Royal Exchange, Manchester.
16 August 2017.
It starts with a few coded knocks, a secret phrase and a charming warm Polari welcome on our entrance… The Royal Exchange Young Company’s latest production begins in a louche 1950’s gay bar and then takes us on a journey of lives half-lived, secret stories and modern-day oppression.
‘We Were Told There Was Dancing‘ is a promenade performance within the vast spaces underneath the Royal Exchange that uses the 50th anniversary of the Sexual Offences Act as a starting point to explore changing attitudes to LGBT rights.
Struggles for freedom rarely move smoothly from A to B and this production echoes that in the way the promenading stops, doubles back or turn corners within the space. Similarly, although one gay couple act as a connecting thread, and reappear at various points throughout the performance, the overarching narrative is fluid and flows loosely through time.
The impressively striking design by Bethany Wells is reminiscent of her recent work with Abigail Conway on ‘Party on Skills for the End of the World‘. Some spaces are left with minimal intervention, others resemble gallery installations and there are some fully dressed immersive ‘sets’ like living breathing museum displays. It’s an approach that cleverly manages and manipulates our relationship with the spaces as an audience. The eerie atmosphere of seemingly abandoned areas triggers our imaginations as we move quickly through them, or in others a delicately curated set piece signals to us to stop, observe and wait to be invited in. There are occasional spaces in which to dance and one sequence of rooms bursting with bustling activity. In the latter space – the riot of colour, texture and detail creates a fully realised setting with a scale and layout that seems to offer an unspoken permission to wander around, relax, explore the space and interact with the large busy cast.
Within all these spaces, the Young Company’s actors create a series of imaginative and involving scenarios. Some more abstract and some explicitly rooted in researched history. In one scene, a room full of letters telling stories of frustrated passion and unrequited love are shared both in writing and verbally. At this point and at others we are told to hide things – to keep our stories secret and conceal our identities. It’s a reminder of how something as innocent as a letter to a lover was often used as evidence to persecute gay men. Later we become absorbed in to the cheerful preparations to prepare for the 1988 Manchester march against Section 28. However the production doesn’t just glance back – it powerfully evokes the work still to do. One room is plastered in horrific tales of hatred against LGBT communities printed from the internet. People ‘outed’ and condemned by newspapers in Uganda or gay men thrown from buildings by their relatives in Russia – and so so many more stories covering those walls.
Inevitably any play reflecting on social history will need to edit its source material and in this instance Manchester’s unique LGBT history is occasionally over-simplified. This is particularly noticeable in the 1980’s scenario where the immense impact of AIDS on the city is only briefly alluded to and the long era of intensely discriminatory policing by Manchester’s very own ‘God’s Cop’ James Anderton goes unmentioned. Also, the vastness of the space and the need to move the audience around it, can sometimes momentarily drain the energy from proceedings.

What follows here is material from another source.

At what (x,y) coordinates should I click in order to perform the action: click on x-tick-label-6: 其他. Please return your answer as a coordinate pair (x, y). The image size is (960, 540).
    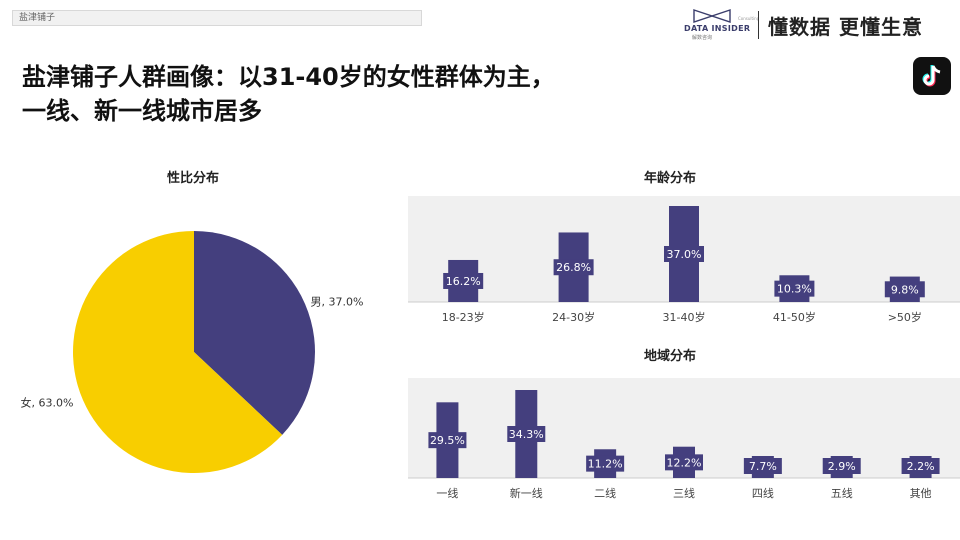
    Looking at the image, I should click on (921, 494).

‘We Were Told There Was Dancing‘ works best when the promenading pauses for a while longer and the actors have time to tell a story or fully inhabit a space. Jessica Murdoch delivers an impassioned speech that sees a call to action take on an unexpectedly poetic dimension imploring us to break the silence and seek light in the darkness. As is often the case in immersive theatre, one of the most powerful performances was also the most intimate. Zak Ford-Williams involved a small group of us in his excited preparations for a date and then led us to somewhere darker and distressing. The company also works incredibly well collectively, their welcoming and energetic camaraderie in the preparations for the march is wonderful to become part of.

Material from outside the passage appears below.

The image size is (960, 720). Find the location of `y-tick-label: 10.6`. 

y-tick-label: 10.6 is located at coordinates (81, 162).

As our time underground draws to a close, fictional alter egos become real documented lives and the spaces they inhabit are increasingly revealed to be not just locations for performance but places anchored to actual histories.
The couple who we first encountered struggling awkwardly with their feelings in the 1950s, and who accompanied us on our journey underground, emerge to be greeted by a rainy Manchester sky and disappear in to a 2017 evening full of possibilities. Although this beautifully realised subterranean LGBT odyssey ends with a moment of hope we can’t help but take away the powerful reminders of ongoing struggle that we encountered along the way.